◆ MATERIAL TO PROCESS ◆
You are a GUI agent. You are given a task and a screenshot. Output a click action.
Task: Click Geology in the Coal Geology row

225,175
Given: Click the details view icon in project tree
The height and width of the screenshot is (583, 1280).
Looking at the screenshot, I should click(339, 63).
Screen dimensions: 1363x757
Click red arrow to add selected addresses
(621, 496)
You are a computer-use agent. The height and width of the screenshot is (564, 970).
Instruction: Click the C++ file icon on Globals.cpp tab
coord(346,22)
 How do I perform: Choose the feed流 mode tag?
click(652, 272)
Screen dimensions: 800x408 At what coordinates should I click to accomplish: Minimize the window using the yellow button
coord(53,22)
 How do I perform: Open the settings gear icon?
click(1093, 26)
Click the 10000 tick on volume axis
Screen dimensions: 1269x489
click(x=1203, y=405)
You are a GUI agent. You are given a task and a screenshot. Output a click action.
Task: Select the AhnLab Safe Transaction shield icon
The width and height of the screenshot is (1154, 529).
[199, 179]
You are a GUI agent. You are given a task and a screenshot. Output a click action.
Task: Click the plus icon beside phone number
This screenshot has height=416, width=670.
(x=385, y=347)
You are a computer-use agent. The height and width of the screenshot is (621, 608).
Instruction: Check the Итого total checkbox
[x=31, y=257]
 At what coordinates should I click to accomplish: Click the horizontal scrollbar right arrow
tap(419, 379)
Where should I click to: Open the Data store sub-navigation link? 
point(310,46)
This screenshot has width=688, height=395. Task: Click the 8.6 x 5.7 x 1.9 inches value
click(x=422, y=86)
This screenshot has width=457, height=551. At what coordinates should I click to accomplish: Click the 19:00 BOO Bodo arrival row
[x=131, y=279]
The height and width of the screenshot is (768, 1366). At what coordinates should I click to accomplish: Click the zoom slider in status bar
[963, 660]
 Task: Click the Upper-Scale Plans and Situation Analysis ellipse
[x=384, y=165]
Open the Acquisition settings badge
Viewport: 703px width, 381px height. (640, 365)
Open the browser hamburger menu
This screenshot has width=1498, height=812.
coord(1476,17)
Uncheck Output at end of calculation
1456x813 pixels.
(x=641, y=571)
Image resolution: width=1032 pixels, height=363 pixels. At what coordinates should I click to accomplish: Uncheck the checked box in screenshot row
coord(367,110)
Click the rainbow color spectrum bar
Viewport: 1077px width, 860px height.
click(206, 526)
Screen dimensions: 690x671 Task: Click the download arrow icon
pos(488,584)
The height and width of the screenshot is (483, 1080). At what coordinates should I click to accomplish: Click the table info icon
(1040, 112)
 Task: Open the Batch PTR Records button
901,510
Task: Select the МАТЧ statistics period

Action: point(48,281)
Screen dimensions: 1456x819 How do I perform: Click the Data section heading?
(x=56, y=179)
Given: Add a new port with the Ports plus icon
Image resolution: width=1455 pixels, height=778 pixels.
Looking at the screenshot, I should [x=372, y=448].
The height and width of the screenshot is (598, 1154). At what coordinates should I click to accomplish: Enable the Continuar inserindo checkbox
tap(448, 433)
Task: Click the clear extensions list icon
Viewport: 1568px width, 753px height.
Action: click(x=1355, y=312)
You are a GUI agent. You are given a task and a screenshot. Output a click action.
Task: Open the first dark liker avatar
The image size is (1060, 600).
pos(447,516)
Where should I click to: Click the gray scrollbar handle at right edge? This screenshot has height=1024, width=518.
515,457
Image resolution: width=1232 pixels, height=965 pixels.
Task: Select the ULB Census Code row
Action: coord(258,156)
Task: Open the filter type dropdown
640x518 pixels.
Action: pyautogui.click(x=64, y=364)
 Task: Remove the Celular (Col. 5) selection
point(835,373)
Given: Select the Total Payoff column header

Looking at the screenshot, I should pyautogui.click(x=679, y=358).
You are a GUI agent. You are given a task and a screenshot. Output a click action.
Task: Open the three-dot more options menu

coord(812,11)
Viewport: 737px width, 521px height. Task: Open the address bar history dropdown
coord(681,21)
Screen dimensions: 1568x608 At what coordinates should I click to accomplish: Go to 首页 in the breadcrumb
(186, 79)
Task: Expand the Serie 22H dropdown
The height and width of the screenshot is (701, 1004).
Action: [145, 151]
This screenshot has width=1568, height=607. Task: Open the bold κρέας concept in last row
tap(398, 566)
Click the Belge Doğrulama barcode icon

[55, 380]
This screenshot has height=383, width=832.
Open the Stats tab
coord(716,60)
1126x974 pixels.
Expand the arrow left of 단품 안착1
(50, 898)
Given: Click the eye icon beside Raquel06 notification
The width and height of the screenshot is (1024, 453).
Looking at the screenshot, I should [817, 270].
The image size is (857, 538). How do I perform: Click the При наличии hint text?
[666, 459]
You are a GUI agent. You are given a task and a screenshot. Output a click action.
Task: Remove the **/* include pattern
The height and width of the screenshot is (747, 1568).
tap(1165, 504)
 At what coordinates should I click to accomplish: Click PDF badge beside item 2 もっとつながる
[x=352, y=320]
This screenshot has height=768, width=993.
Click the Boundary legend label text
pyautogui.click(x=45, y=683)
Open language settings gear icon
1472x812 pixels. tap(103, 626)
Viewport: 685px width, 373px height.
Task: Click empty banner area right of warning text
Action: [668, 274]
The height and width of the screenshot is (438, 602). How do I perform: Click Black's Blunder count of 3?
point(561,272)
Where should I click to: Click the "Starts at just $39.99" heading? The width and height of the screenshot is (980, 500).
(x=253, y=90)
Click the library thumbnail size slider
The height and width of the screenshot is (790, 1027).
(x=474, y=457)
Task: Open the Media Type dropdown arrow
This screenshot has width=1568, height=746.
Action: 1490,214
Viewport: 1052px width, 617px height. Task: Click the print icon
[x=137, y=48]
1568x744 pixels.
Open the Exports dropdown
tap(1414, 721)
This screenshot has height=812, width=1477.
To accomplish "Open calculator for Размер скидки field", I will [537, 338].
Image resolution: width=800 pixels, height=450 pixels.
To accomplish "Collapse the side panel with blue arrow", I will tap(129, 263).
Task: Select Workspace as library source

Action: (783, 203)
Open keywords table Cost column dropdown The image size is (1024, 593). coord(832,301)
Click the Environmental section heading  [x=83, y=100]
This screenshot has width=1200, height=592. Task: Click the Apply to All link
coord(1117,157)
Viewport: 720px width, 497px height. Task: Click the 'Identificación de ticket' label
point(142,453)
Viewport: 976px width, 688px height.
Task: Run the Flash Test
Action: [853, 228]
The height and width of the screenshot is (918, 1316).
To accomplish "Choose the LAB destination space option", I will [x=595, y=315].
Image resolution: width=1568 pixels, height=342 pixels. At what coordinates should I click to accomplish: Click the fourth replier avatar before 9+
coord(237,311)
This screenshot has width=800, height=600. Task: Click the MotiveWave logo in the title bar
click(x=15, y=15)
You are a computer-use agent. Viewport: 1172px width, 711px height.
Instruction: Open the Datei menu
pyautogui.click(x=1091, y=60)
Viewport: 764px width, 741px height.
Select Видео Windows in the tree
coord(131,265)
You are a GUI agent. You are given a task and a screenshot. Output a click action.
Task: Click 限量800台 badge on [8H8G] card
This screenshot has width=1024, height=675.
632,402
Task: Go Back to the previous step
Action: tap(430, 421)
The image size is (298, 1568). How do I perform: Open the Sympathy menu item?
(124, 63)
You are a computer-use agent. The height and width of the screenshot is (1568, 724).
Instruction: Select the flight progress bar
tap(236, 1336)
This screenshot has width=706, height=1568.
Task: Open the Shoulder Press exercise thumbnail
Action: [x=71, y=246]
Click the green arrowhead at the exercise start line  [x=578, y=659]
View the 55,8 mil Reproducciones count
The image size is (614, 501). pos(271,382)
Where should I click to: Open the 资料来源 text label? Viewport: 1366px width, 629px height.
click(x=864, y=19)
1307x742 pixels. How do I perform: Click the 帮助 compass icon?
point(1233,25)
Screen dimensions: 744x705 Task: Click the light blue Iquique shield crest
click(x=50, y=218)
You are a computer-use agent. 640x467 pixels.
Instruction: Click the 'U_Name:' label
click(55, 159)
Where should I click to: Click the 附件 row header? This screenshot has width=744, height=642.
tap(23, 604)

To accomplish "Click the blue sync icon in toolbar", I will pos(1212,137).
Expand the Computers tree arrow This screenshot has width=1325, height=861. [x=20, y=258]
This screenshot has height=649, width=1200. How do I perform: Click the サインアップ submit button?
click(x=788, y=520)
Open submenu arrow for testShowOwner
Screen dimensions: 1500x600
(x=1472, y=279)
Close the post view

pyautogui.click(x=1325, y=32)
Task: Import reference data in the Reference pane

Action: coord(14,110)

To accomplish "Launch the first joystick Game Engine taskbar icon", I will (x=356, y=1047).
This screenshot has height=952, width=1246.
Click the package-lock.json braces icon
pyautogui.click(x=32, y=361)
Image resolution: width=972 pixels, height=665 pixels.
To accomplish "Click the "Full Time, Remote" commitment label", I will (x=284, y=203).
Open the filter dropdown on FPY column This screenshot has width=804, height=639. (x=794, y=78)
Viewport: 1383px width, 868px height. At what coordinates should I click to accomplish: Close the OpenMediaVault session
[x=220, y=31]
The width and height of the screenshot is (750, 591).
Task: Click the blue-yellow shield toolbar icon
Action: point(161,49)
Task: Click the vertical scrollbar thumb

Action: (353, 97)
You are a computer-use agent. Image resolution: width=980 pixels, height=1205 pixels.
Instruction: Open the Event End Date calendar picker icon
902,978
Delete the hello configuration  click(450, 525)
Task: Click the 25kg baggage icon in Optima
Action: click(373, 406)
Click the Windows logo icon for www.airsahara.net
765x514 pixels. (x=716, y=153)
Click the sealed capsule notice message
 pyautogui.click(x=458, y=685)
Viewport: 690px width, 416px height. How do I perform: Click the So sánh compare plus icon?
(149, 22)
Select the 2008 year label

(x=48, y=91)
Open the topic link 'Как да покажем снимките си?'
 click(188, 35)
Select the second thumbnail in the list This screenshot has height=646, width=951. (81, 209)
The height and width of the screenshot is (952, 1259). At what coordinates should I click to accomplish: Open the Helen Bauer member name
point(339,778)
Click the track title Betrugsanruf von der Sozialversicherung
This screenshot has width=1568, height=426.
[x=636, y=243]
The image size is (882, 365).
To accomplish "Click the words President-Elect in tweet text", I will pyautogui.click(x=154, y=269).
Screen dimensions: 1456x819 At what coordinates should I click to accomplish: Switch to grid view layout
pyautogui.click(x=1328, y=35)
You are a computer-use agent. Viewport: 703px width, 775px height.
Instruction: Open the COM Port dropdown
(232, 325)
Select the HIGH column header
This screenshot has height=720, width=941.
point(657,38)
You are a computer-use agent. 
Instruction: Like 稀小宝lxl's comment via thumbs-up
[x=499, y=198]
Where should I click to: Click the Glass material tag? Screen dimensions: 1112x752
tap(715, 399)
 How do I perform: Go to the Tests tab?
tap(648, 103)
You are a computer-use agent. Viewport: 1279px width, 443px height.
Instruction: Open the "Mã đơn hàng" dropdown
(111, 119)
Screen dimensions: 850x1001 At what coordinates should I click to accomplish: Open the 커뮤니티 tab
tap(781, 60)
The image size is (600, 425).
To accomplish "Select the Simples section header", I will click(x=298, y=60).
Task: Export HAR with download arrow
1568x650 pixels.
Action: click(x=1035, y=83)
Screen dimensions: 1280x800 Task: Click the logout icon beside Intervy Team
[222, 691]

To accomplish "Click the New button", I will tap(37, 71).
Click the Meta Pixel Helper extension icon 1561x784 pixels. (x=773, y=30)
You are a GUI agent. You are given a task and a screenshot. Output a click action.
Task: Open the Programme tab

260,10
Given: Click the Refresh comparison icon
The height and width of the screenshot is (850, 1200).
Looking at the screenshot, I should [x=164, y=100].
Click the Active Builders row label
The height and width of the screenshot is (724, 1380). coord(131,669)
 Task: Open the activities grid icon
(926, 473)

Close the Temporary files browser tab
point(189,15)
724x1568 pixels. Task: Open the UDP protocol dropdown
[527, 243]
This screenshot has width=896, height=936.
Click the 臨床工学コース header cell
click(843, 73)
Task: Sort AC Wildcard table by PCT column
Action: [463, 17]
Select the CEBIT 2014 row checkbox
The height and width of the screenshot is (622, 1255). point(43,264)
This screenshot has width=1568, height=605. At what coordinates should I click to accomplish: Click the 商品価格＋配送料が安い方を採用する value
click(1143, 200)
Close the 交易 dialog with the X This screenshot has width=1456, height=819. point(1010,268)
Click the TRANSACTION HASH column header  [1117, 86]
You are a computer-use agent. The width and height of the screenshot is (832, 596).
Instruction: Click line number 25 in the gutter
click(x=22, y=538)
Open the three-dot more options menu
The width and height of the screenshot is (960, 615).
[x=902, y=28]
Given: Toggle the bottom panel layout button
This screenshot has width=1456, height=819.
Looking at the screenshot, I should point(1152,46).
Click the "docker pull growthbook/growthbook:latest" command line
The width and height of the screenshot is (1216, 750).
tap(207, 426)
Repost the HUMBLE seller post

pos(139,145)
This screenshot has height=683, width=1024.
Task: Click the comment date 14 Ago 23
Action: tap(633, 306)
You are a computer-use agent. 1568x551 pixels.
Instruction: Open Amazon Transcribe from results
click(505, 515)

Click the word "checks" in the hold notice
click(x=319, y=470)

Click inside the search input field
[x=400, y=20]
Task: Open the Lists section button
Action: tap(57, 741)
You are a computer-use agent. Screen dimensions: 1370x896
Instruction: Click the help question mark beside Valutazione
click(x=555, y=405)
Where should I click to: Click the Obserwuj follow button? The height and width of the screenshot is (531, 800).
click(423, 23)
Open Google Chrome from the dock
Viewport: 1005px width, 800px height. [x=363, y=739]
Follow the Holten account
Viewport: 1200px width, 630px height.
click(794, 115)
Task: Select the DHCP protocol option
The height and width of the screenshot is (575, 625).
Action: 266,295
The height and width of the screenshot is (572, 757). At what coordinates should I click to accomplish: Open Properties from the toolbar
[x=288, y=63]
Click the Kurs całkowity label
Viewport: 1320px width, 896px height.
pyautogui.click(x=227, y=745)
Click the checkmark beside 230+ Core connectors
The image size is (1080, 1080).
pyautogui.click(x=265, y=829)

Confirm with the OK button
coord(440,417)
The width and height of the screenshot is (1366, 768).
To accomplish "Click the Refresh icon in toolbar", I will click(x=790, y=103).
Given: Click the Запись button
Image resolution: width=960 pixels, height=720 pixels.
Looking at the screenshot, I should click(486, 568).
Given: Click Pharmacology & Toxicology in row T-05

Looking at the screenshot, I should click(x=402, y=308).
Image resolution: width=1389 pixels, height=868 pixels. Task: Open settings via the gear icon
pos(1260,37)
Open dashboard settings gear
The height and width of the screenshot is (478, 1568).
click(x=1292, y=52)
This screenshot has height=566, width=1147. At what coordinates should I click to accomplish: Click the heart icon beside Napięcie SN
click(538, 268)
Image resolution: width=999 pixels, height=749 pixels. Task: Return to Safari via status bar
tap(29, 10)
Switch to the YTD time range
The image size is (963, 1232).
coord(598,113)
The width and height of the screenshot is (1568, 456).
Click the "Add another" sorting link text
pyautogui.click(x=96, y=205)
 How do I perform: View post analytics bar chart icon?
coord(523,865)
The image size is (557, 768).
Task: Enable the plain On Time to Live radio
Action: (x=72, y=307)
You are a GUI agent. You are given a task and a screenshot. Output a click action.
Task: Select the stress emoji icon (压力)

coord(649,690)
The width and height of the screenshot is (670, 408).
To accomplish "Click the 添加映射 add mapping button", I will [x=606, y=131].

◆ WHAT IS BEING ASKED ◆
Write out each line above containing "filter".

◆ EXERCISE OUTPUT ◆
Task: Open the filter type dropdown
Open the filter dropdown on FPY column This screenshot has width=804, height=639. (x=794, y=78)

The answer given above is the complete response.